Articles

Gillard going it alone on partnership culture?

Gabrielle Lis and Anna Kelsey-Sugg

Minister Julia Gillard has announced a new partnership approach to industrial relations. Can she expect an uphill struggle - and what's the message here for RTW coordinators?

We like it here at RTWMatters when the nation’s leaders agree with us.

Julia Gillard has come out today to extol the virtues of partnership, calling on Australians to “Move beyond a focus on law changes to a new focus on cultural change in the workplace."

As RTW Coordinators struggling to promote cultural change in their workplace well know, convincing an organisation – and all the individuals within it – to commit to the partnership approach can feel like a Sisyphean challenge.

Just as you push that craggy boulder of cooperation to the top of the hill, it rolls right back down and you have to start again, from somewhere close to the bottom.

So we feel for Julia, whose job it is to convince a whole nation full of sometimes congenial but all too frequently cranky employers, unions and workers that it is in everybody’s best interest to go beyond the collaboration bare minimum dictated by law.

Gillard’s vision sounds admirable: Australia needs to “build partnerships between management and workers and their unions that operate for the benefit of all.” And we – thinking of the looming biffo over workers’ comp harmonisation, chime in with a hearty, “Hear, hear,” and a Mr Squiggle's blackboard-esque “Hurry up!”

More quietly, it crosses our minds to wonder whether there is any substance behind the partnership rhetoric, or whether Gillard’s “culture change” catch cry is simply good spin. After all, her comments came during an opening address to the 15th World Congress for the International Industrial Relations Association in Sydney this morning, following business disquiet over what some see as a return to adversarial industrial relations following the replacement of the previous government’s WorkChoices with Gillard’s Fair Work Bill.

What’s interesting about this debate, however, is that the focus is firmly on the relationship between the partnership approach and increases in productivity. John Denton, chief executive of law firm Corrs Chambers Westgarth, who recently chaired a closed-door forum of business leaders, union officials, bureaucrats and academics convened by Ms Gillard, told The Australian that he recognises a need to go beyond the industrial relations “rules” in order to tap productivity gains.

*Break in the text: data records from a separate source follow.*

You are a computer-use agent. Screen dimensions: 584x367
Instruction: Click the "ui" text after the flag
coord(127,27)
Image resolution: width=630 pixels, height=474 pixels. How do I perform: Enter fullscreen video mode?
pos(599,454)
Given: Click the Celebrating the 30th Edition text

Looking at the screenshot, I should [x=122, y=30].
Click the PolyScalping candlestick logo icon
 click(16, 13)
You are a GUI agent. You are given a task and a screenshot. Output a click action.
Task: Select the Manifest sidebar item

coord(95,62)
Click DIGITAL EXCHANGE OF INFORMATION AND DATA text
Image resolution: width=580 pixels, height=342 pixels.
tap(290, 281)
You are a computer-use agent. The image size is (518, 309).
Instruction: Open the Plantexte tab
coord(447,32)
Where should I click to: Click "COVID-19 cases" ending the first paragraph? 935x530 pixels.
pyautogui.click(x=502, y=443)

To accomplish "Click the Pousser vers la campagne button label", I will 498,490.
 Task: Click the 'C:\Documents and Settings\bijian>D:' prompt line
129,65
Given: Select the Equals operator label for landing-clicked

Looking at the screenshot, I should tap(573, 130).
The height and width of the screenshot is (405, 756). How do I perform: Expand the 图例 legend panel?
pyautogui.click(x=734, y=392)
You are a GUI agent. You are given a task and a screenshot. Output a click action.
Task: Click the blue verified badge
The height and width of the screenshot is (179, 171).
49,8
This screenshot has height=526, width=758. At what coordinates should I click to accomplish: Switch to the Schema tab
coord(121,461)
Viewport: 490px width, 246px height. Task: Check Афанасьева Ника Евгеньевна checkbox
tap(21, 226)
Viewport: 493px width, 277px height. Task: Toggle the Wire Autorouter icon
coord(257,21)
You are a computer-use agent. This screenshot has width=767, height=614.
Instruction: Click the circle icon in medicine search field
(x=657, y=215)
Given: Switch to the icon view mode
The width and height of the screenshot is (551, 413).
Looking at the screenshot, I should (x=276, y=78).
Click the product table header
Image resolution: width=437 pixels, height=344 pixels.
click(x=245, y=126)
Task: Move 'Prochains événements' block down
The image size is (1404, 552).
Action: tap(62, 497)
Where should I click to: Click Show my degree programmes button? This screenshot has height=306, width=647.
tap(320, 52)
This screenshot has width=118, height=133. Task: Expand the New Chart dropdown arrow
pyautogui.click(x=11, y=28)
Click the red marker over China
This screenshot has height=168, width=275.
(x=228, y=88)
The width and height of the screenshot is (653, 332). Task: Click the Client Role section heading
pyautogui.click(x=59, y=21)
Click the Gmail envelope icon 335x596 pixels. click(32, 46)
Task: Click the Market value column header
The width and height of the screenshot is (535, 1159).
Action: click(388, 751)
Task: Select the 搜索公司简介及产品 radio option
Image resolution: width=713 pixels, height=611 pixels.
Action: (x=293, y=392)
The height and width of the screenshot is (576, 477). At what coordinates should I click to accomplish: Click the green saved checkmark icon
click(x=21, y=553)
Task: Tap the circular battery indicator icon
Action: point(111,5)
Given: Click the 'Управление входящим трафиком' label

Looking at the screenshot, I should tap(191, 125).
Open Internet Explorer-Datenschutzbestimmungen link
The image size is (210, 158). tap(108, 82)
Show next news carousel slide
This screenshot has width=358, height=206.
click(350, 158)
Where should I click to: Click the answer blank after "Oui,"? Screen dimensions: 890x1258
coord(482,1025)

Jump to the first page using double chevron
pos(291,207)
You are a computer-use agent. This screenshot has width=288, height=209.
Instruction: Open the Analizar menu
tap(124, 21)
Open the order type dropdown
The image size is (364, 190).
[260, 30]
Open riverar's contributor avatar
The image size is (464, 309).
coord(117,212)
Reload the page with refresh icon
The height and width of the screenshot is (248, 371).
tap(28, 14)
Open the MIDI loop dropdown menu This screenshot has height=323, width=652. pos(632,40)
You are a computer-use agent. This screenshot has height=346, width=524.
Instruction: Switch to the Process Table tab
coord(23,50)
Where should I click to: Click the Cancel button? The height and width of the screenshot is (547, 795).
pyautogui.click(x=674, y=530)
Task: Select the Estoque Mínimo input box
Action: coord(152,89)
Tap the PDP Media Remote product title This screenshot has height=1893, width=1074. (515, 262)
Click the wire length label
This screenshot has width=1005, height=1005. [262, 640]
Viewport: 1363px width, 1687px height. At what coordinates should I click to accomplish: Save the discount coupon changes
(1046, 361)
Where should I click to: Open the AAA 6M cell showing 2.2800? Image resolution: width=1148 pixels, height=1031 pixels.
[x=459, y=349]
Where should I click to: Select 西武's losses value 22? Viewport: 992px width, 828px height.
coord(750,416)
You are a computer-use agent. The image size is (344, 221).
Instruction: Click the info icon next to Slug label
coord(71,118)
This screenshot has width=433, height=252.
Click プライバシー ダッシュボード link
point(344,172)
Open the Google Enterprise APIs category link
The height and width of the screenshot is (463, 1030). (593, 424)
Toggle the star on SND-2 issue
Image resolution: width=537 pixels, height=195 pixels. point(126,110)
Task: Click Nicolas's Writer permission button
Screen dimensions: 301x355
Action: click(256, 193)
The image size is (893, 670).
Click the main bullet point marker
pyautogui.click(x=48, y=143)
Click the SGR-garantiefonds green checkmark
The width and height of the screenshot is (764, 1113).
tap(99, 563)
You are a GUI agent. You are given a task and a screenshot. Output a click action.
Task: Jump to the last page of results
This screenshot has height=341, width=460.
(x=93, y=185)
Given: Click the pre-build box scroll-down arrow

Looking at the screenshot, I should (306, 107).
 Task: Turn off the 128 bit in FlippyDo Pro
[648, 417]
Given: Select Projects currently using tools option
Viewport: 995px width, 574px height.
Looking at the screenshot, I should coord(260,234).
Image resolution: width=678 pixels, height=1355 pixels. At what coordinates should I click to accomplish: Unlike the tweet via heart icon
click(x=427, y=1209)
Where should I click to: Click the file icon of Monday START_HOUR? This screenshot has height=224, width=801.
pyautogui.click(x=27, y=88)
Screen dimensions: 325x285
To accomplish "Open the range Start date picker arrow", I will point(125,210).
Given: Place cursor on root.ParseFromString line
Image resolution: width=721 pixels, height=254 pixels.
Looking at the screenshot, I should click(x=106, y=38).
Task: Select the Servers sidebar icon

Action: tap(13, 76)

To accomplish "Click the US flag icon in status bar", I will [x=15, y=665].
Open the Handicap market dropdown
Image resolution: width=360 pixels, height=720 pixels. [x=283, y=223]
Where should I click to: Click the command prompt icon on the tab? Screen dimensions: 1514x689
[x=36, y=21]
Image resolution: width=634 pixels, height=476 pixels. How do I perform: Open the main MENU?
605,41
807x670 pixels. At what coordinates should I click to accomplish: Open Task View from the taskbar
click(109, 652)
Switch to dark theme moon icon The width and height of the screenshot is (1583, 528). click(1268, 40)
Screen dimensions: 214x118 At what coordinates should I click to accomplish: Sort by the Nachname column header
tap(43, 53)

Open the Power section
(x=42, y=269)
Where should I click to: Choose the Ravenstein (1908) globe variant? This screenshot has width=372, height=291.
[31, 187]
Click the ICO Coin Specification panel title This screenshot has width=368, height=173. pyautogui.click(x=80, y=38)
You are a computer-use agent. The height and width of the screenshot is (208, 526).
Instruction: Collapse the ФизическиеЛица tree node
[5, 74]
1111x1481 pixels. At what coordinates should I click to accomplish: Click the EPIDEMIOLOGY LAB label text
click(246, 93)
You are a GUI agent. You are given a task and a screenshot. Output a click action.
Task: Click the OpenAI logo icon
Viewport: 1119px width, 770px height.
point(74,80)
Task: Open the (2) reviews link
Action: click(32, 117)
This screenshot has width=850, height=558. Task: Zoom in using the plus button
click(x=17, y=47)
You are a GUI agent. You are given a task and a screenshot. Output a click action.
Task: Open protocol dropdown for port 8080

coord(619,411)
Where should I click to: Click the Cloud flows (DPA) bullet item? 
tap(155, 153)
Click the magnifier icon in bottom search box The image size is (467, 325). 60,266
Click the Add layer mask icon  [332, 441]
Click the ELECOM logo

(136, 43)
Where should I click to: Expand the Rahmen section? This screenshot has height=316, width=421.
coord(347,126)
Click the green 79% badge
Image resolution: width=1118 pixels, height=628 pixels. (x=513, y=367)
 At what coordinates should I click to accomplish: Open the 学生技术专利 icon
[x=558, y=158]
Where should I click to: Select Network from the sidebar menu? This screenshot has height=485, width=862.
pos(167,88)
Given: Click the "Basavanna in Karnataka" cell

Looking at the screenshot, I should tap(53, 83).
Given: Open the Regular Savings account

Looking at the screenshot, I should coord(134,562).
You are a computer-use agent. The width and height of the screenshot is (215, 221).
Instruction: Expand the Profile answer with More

Jeff Lawrence, speaking on behalf of the ACTU seemed to agree. “Improving productivity is a shared objective of business, the labour movement and the government,” said Mr Lawrence, “and we are keen to continue the dialogue.”

This is good news. And even better is the fact that Ms Gillard seems to know that, although it sounds warm and fuzzy, promoting the partnership approach isn’t always an easy sell.

"Change of this sort is slower to take root than rapid structural reform…It is more dependent on intangibles, including the good will and motivation of those who take part."

RTW Coordinators of the world, take heart. Collaboration isn’t always easy, but pushing boulders up hills becomes a lot less strenuous when many hands are pushing in the same direction. It’s good to hear our leaders recognising the fact and spruiking the benefits or working together.